### YOUR INSTRUCTIONS
Return only these lines: the one that contains "Task: Click the red X delete icon" and every line after it through the end of the listing, exactly, without pictures.
** DATA IN THIS EXERCISE follows **
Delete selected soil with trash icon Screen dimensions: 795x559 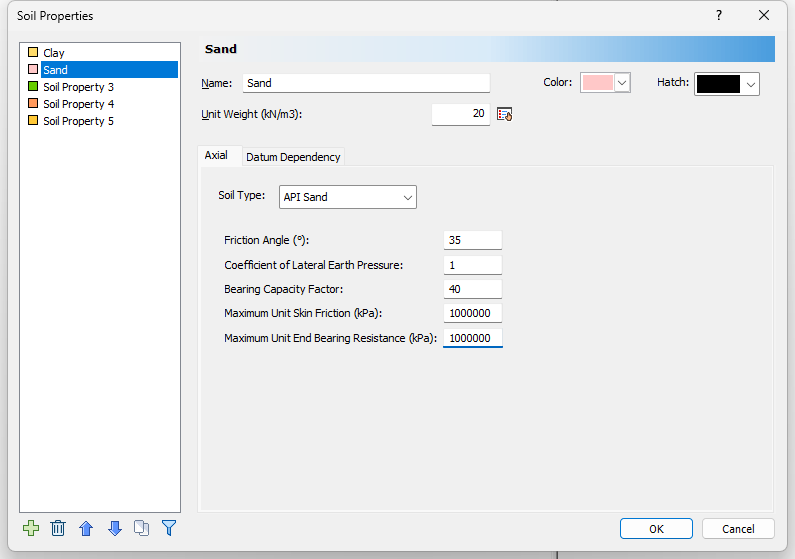(x=58, y=528)
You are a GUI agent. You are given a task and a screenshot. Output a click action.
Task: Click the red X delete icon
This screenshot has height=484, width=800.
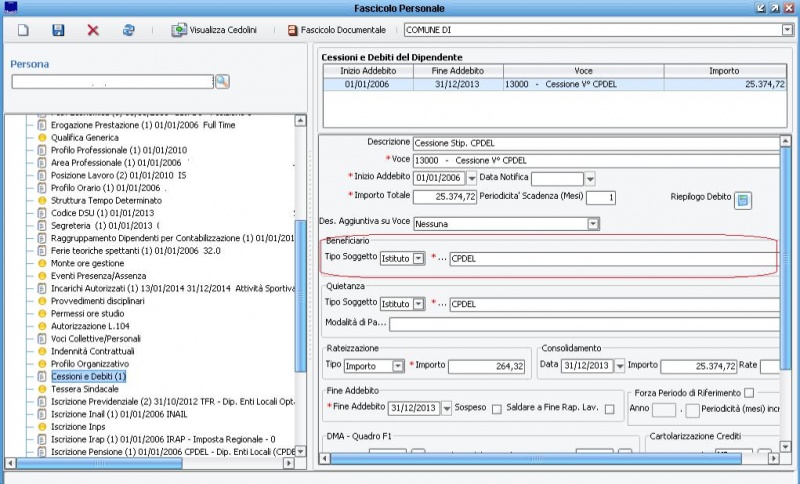(x=93, y=31)
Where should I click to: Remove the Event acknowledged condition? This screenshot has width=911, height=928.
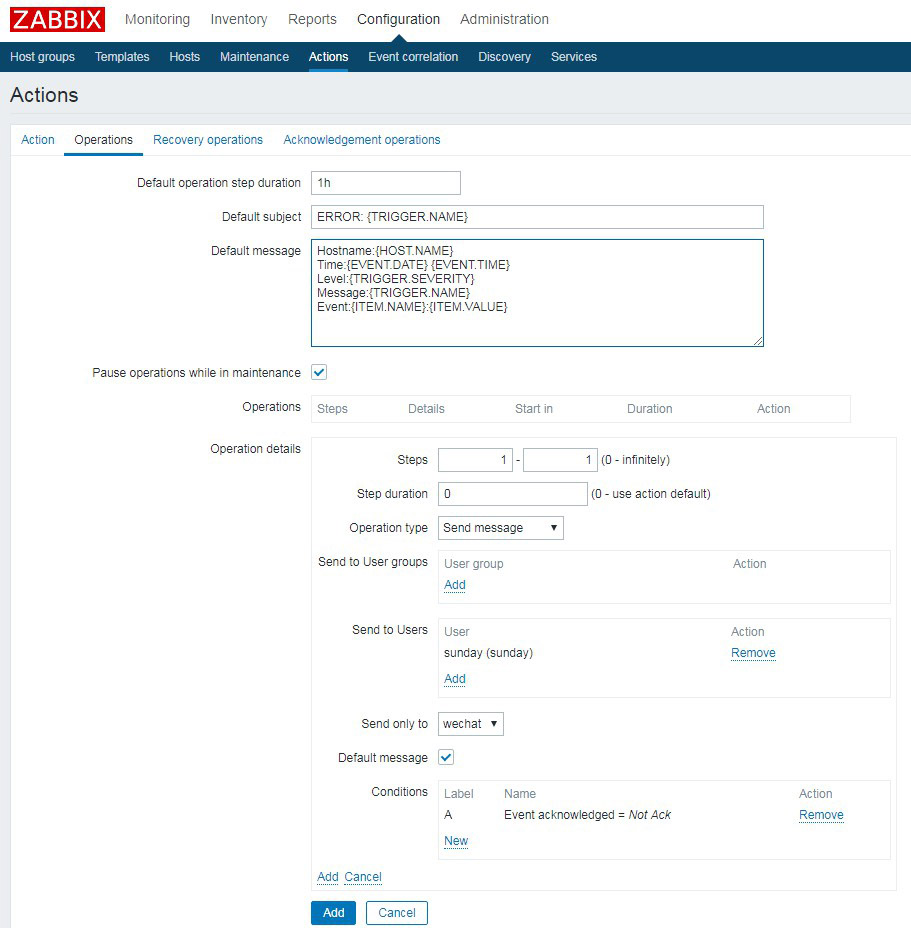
** End of DATA IN THIS EXERCISE **
### THE ANSWER
Task: Click the red X delete icon
This screenshot has height=484, width=800.
(x=93, y=31)
Where should I click to: Remove the Event acknowledged condition? This screenshot has width=911, height=928.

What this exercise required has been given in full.